There are no general best practices. It depends on each situation because each compiler has different tools for this

  • If your compiler doesn't support dynamic dispatching then you need to write separate code for each ISA and call the corresponding version for the current platform
  • Some compilers automatically dispatch to the version optimized for the running platform, for example ICC can compile a hot loop to separate versions of SSE/AVX/AVX-512 and jump to the correct version for maximum performance.
  • Some other compilers support compiling to separate versions of a single function and automatically dispatch but you need to specify which function you want to optimize. For example in GCC, Clang and ICC you can use the attributes target and target_clones.
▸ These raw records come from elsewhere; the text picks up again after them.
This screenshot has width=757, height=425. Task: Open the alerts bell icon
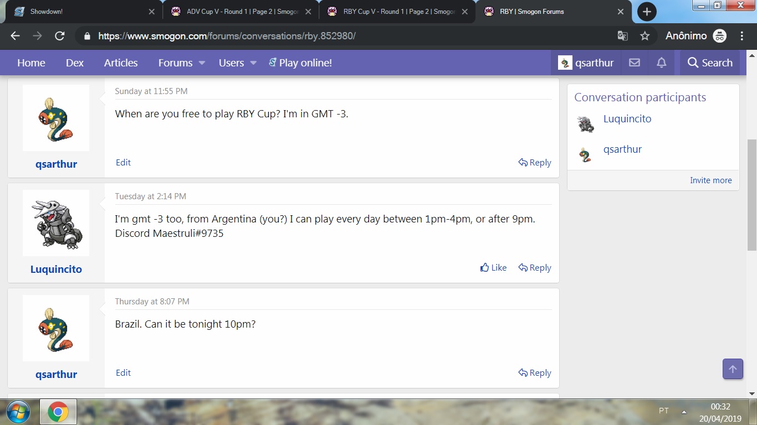pyautogui.click(x=661, y=63)
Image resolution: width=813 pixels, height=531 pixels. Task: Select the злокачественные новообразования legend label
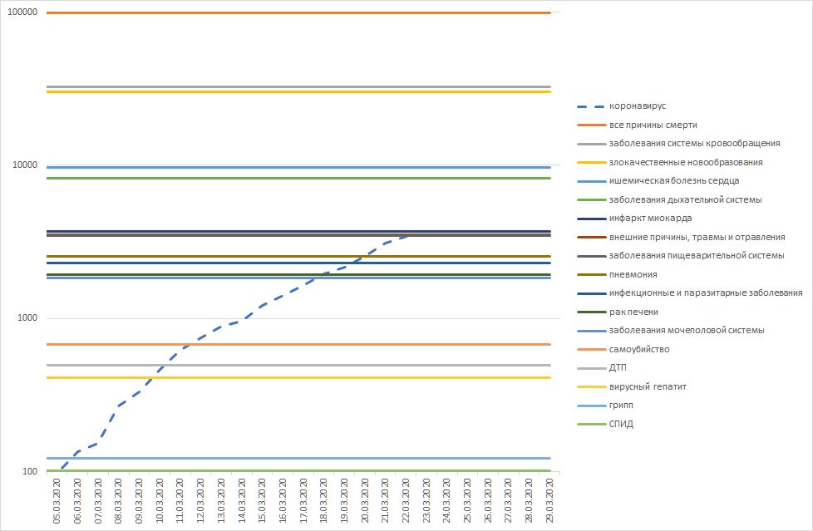pyautogui.click(x=686, y=163)
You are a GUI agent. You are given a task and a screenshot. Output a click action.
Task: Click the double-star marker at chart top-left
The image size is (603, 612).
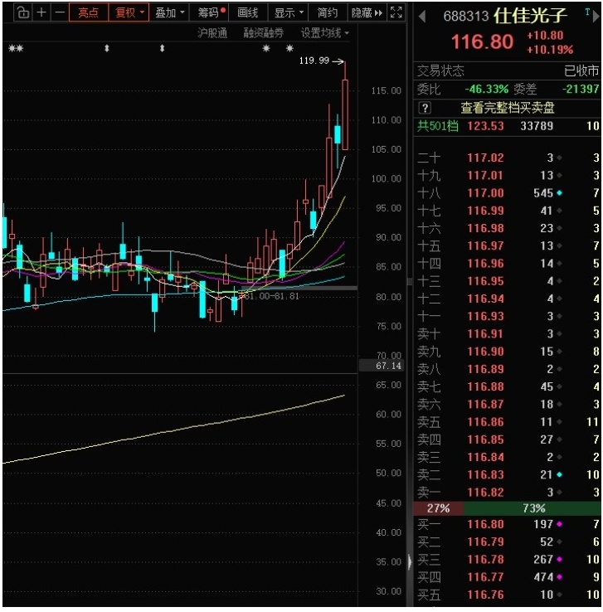click(x=16, y=50)
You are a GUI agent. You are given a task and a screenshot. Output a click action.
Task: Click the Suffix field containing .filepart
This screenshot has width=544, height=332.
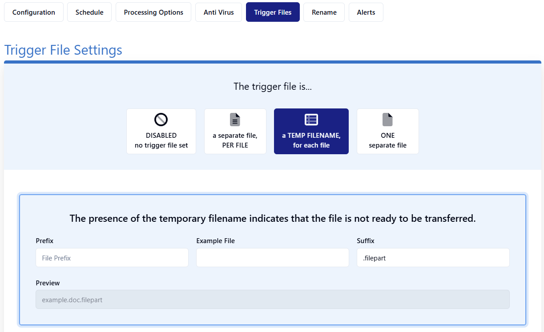click(x=433, y=258)
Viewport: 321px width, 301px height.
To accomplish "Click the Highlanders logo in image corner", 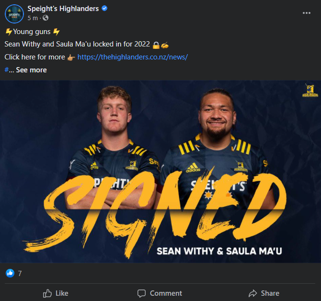I will [310, 90].
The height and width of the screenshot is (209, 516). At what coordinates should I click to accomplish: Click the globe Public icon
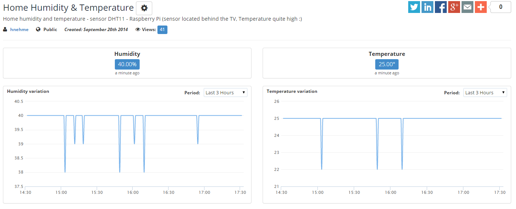coord(38,30)
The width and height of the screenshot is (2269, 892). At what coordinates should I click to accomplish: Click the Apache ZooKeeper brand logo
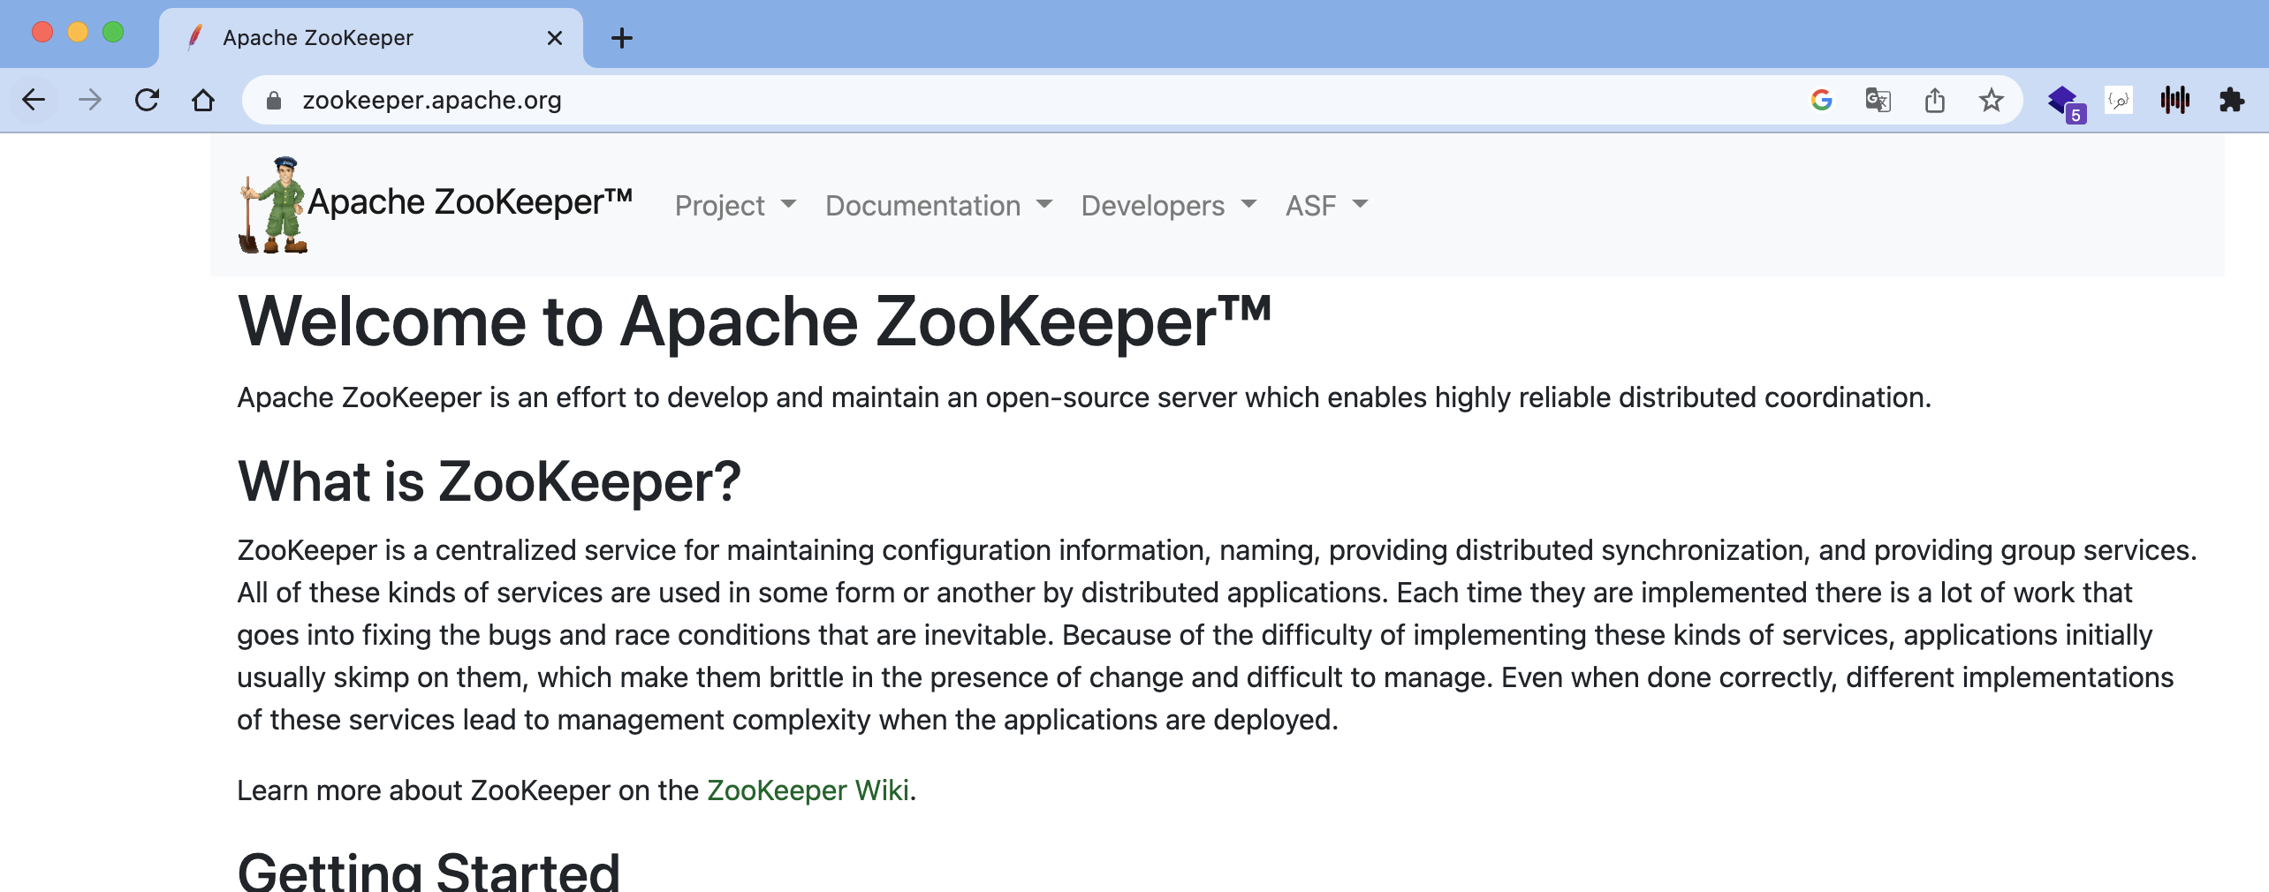(x=436, y=204)
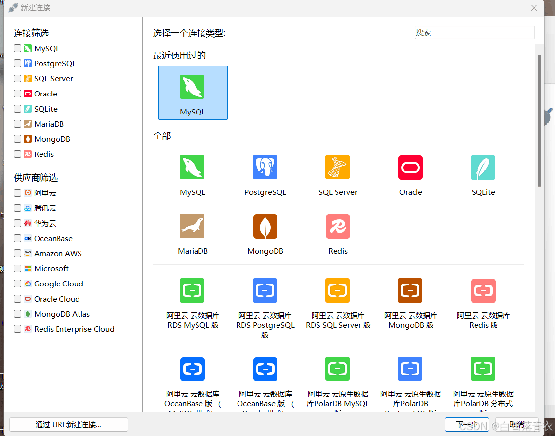The width and height of the screenshot is (555, 436).
Task: Toggle the Google Cloud vendor checkbox
Action: click(x=18, y=284)
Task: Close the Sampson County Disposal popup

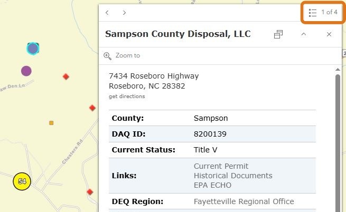Action: tap(329, 34)
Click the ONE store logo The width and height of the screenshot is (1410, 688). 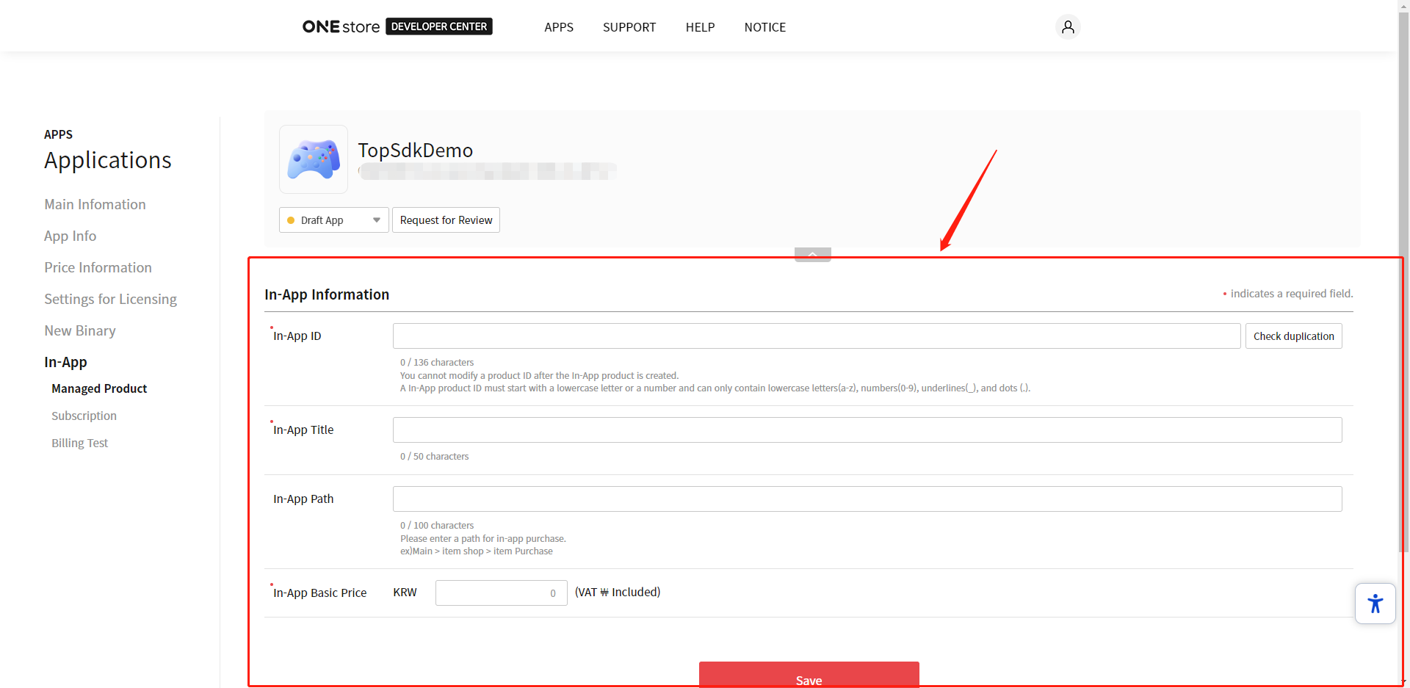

See Building backward compatible binaries with newer CPU instructions support
phuclv
  • 37,963
  • 15
  • 156
  • 475
  • Hi, thanks, is there a way for checking which ISA is supported? – Giuppox Dec 19 '21 at 11:23
  • @Giuppox again it depends on the compiler and platform and also depending on compile-time or runtime check: [Determine processor support for SSE2?](https://stackoverflow.com/q/2403660/995714), [How to check if a CPU supports the SSE3 instruction set?](https://stackoverflow.com/q/6121792/995714), [Detect the availability of SSE/SSE2 instruction set in Visual Studio](https://stackoverflow.com/q/18563978/995714)... – phuclv Dec 19 '21 at 12:37
  • @Giuppox CPUs have an instruction to query supported instruction set extensions, `cpuid`. Unfortunately, compilers do that slightly differently, the instruction is exposed as `__cpuid` but Microsoft disagree with gcc/clang about the prototype, if you want to support multiple compilers you gonna need `#ifdef`. Or find a library, pretty sure there’re plenty. – Soonts Dec 19 '21 at 15:53
  • @Soonts hi, how do I access these values, are they macros? I couldn't find anything online. – Giuppox Dec 19 '21 at 16:15
  • @Giuppox VC++ https://learn.microsoft.com/en-us/cpp/intrinsics/cpuid-cpuidex?view=msvc-170 GCC and clang https://wiki.osdev.org/CPUID#Using_CPUID_from_GCC The meaning of these bits are in Wikipedia https://en.wikipedia.org/wiki/CPUID most of them are under “Processor Info and Feature Bits” and some newer ones are in “Extended Features” – Soonts Dec 19 '21 at 16:22
  • @Soonts I've found [this](https://sites.uclouvain.be/SystInfo/usr/include/cpuid.h.html) library that seems pretty good. However that inline assembly doesn't seem much portable. Is it safe too use? – Giuppox Dec 20 '21 at 09:52
  • @Giuppox Depends on your target platforms. If you only develop for Linux or OSX and building with gcc or clang, inline assembly is fine. If however you’re on windows and building with vc++, integrating assembly is PITA, in which case you better use the `__cpuid()` intrinsic. Or find another CPU feature detection library which uses intrinsics under the hood. – Soonts Dec 20 '21 at 09:56
  • @Soonts my library is supposed to work at least both on unix and windows, and should compile on every major compiler. Is there a way to achieve this safely? – Giuppox Dec 20 '21 at 10:04
  • @Giuppox I would use `__cpuid` intrinsic. You only need `#ifdef _MSC_VER` to emit the cpuid instruction (also to include different header defining that intrinsic). The code to check these bits in the output registers is compiler-agnostic. – Soonts Dec 20 '21 at 10:14
  • @Soonts doesn't that library handle it? It seems to be defining `__cpuid` if not present using inline assembly, otherwise it uses the intrinsic builtin one. – Giuppox Dec 20 '21 at 10:23
  • @Giuppox The source you have linked is part of gcc and clang compilers, it even comes with GPL license. Not gonna make on Windows with vc++ compiler. On Linux, you should conditionally include that header for the implementation of `__cpuid`. On Windows, include `` instead, and use different `__cpuid` intrinsic. Then check these bits. You can copy-paste pieces from there https://github.com/steinwurf/cpuid/tree/master/src/cpuid/detail however the complete library is not good IMO, way too complicated. – Soonts Dec 20 '21 at 11:43
  • @Soonts this is my implementation if you're interested https://github.com/Giuppox/block/blob/main/block/core/cpu.h – Giuppox Dec 21 '21 at 09:48
  • @Giuppox I think your VC++ version not gonna work. These 4 numbers are output parameters. You need to copy the result to the 4 input pointers, after the `__cpuid` intrinsic. You’re doing the opposite, copying current values of the 4 numbers, and discarding the outputs of `cpuid` instruction. – Soonts Dec 21 '21 at 11:21
1

should we care about checking which instruction sets are supported?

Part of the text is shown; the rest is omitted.